The rain started in drizzles, but, very soon the drops started pounding at the windscreen. The road ahead was hardly visible. By the time we reached Kasara, the sun had set, and my worst fears materialized. The rain was striking the windscreen with such ferocity, that, it seemed as if the glass would break. The taxi was moving cautiously with headlights on. Rain water was pouring in from one side of the mountain and flowing our to the other side after giving us a hellish moment of low visibility and uncertain maneuverability. We were all praying to God, that, he might forgive us all our sins and let us escape this perilous journey unscathed.

Just as we cleared a hairpin bend on the road, we came across an accident. A lorry had skidded off the road and a breakdown vehicle was trying to haul it up. There was very little gap between the breakdown vehicle and the steep hill-side, but, vehicles were squeezing past through that gap, as they were anxious to cross the treacherous highway fast. Our driver also decided to squeeze past the vehicle, but, just as he was about to enter the narrow gap, the breakdown vehicle inched backwards, as it had been able to haul the ill-fated lorry up, by a few feet, and wanted to have a better foothold. I could see all the vehicles on the other side having lined up along the mountainous side of the road, while the other side, where the only support was a one meter high wall of stones, before leading to a 200 meters fall below, was completely free. Just as the lorry was hauled up and was visible to us, our driver stepped on the throttle and bolted for the gap between the breakdown vehicle and the ill-fated lorry. A slight mistake, and we would all have been shooting into an abyss. I closed my eyes, while Smita cried out in horror. Our children were struck with awe as both their parents lost their sense of being responsible adults, and were crying like children.

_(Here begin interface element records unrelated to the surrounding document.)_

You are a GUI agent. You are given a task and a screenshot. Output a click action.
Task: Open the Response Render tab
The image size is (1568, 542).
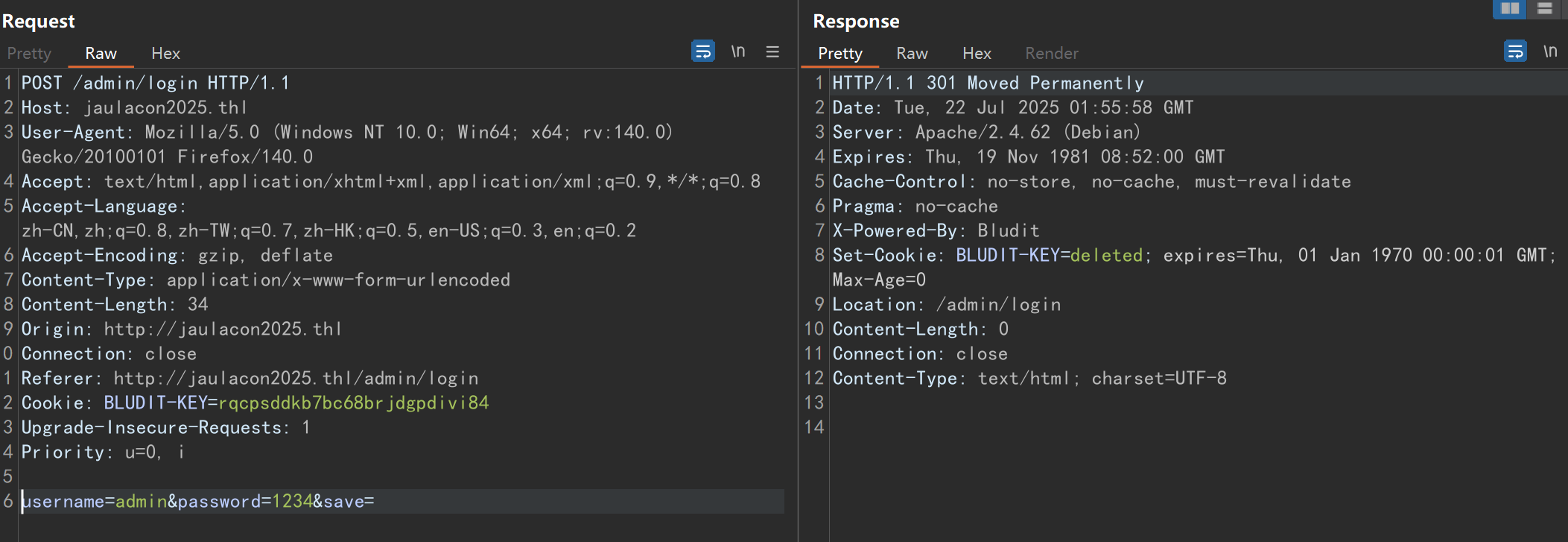(x=1051, y=53)
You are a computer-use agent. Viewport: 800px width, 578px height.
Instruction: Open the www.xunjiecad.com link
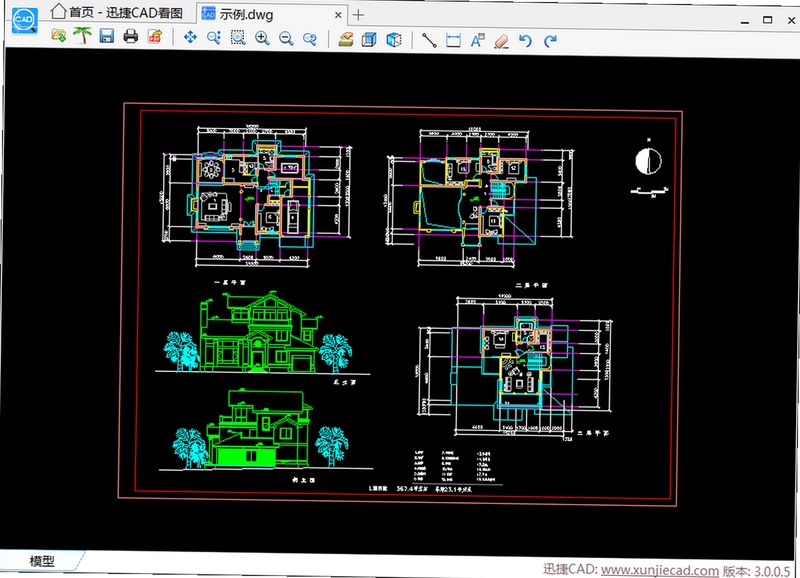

Exactly at that moment, my son gave out a cry and startled me, “Papa! Look back. The lorry as well as the crane is gone”. I looked back, and saw the scene with petrified eyes. The breakdown vehicle and the lorry had gone down along with a few other vehicles stranded nearby. Had we not shot through the gap at the right moment, we would have been thrown down as well. I closed my eyes for a moment, trying to absorb the horror I had been, just now, exposed to. We smoothly crossed the vehicles lined up on the other side. I thanked God that we had been saved by His grace and by the expertise and split-second decision made by our driver. But, how could I know, that, we were yet to experience some rare features of the world.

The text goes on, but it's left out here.